Wednesday, April 26, 2006

Masking the Un-Masked

With Apple's release last week of boot-camp, allowing mac users to finally be able to run windows on their, um, macs, we have reached the final resolution of one of the great corporate struggles of the 20th century. Unfortunately, PC owners cannot use OS X, but that is to be expected. Reciprocation is over-rated in Steve Jobs' universe. Unless of course it is very lucrative, in the case of the iPod. Of course if Jobs stood on principle in that case and made iPods only Mac compatible he would have been a veritable iDiot--but let us not ignore the larger repercussions of this transition. A mac running windows. Think about it, its like the Cold-War is over. Coca Cola is being sold in a vendor by the Red Square. Plans of world domination usually end up in one of these pernicious compromises. So can someone tell me what it means to have a mac? Has it always been our dark hidden desire, as mac users, to finally be able to run free in the application-rich fields of Microsoft Windows?
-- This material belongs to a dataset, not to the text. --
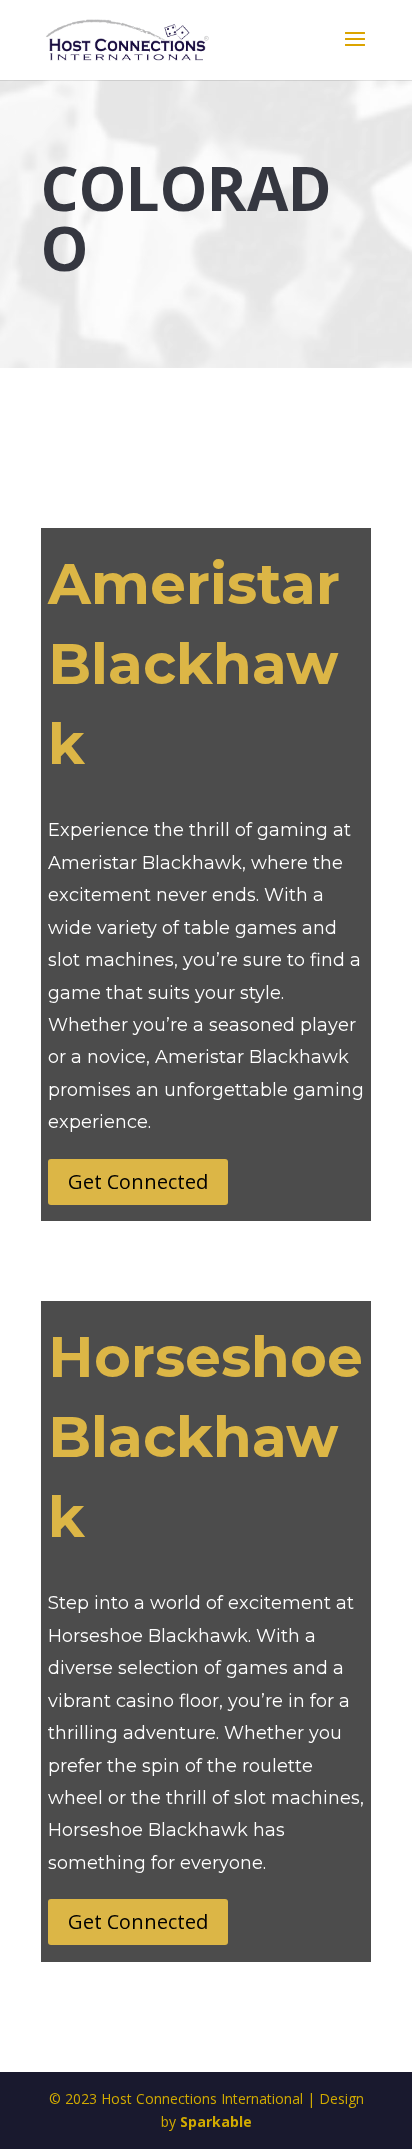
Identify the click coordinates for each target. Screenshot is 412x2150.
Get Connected (138, 1181)
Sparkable (216, 2121)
I agree with Lacan that the desire principle, unlike jouissance, is based on the impossibility of actual gratification--once that desire becomes a reality, it is no longer of interest. In fact, it could become a shock for a subject to realize that the thing that he or she desires is not only possible but now a reality. Or is it more like jouissance in the sense that you can now revel in it, almost masturbatory, a sort of final connection with the Other. When I saw the MacBook Pro running XP, I was flabbergasted--speechless for a moment, then I remembered all those versions of UnReal that were denied to me in my childhood, trying to convince myself that Photoshop LE was as much fun and performed better on my Quadra 650 than any PC. Why that mattered is hardly the appropriate question, the times they are a-changing--uniformity is the name of the game in a globalized world. You can't possibly have two different political economy systems, they have to be one. You can't have multiple capitals for cinema, it has to be one and it has to be hollywood. The next thing I predict is that Coke will invade Pepsi, and then the Capitalist Messiah will appear and begin the final End of Days Sale.